→ Document passage:
** start **
For K modes with shares $y = (y_1, ..., y_K)$ on the simplex, the SDE is:

$$dy_i = \lambda (u_i - y_i) dt + \sqrt{V} \left( \sqrt{y_i} dB_i - y_i \sum_k \sqrt{y_k} dB_k \right)$$

where:
- $\lambda$ is the KL regularization strength
- $u$ is the reference distribution
- $V$ is the noise intensity (related to batch size)

In [None]:
def simulate_wf(y0, lam, V, T, dt, seed=42):
    """
    Simulate Wright-Fisher diffusion with diversity drift.
    
    Args:
        y0: Initial distribution (K-dim, sums to 1)
        lam: KL regularization strength
        V: Noise intensity
        T: Total time
        dt: Time step
    """
    rng = np.random.default_rng(seed)
    K = len(y0)
    u = np.ones(K) / K  # Uniform reference
    
    n_steps = int(T / dt)
    t = np.linspace(0, T, n_steps + 1)
    Y = np.zeros((n_steps + 1, K))
** end **
Could you continue the Wright-Fisher diffusion notebook from the point where it stops?

→ Supplied material:
** start **
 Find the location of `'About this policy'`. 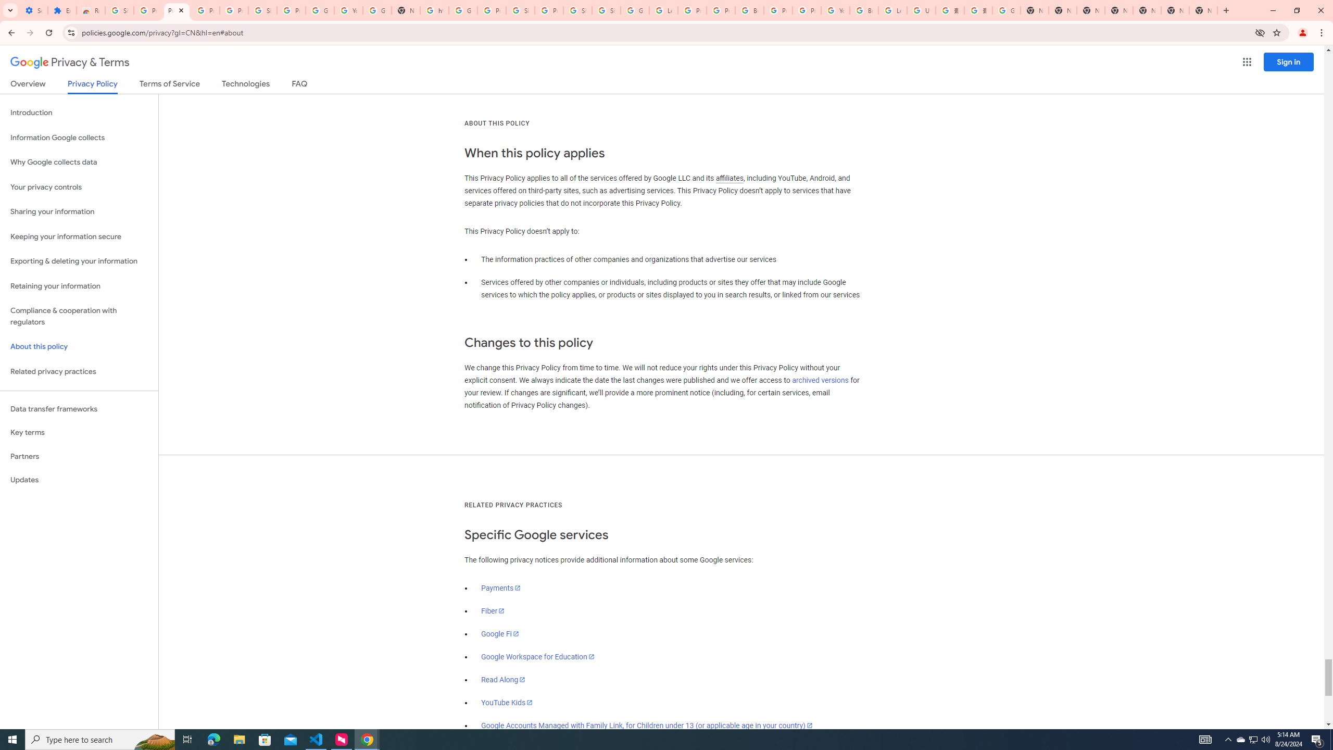

'About this policy' is located at coordinates (79, 347).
** end **
→ Result:
    Y[0] = y0
    
    sqrt_V_dt = np.sqrt(V * dt)
    
    for k in range(n_steps):
        y = np.maximum(Y[k], 1e-10)
        y = y / y.sum()
        
        # Drift (KL regularization towards uniform)
        drift = lam * (u - y) * dt
        
        # Noise (Wright-Fisher)
        z = rng.normal(size=K)
        sqrt_y = np.sqrt(y)
        proj = np.dot(sqrt_y, z)
        noise = sqrt_V_dt * (sqrt_y * z - y * proj)
        
        y_next = y + drift + noise
        y_next = np.maximum(y_next, 0)
        y_next = y_next / y_next.sum()
        Y[k + 1] = y_next
    
    return t, Y

def entropy(y):
    """Shannon entropy of distribution y."""
    y = np.clip(y, 1e-12, 1)
    return -np.sum(y * np.log(y))

## Effect of KL Regularization

Without KL regularization ($\lambda = 0$), the system eventually fixates on one mode (entropy drops).

With KL regularization ($\lambda > 0$), diversity is maintained.

In [None]:
K = 5
y0 = np.ones(K) / K  # Start uniform
V = 0.3
T = 10.0
dt = 0.01

fig, axes = plt.subplots(2, 2, figsize=(14, 10))

# Case 1: No KL regularization
t1, Y1 = simulate_wf(y0, lam=0.0, V=V, T=T, dt=dt, seed=42)

# Case 2: With KL regularization  
t2, Y2 = simulate_wf(y0, lam=1.0, V=V, T=T, dt=dt, seed=42)

# Plot mode shares
for i in range(K):
    axes[0, 0].plot(t1, Y1[:, i], label=f'Mode {i+1}')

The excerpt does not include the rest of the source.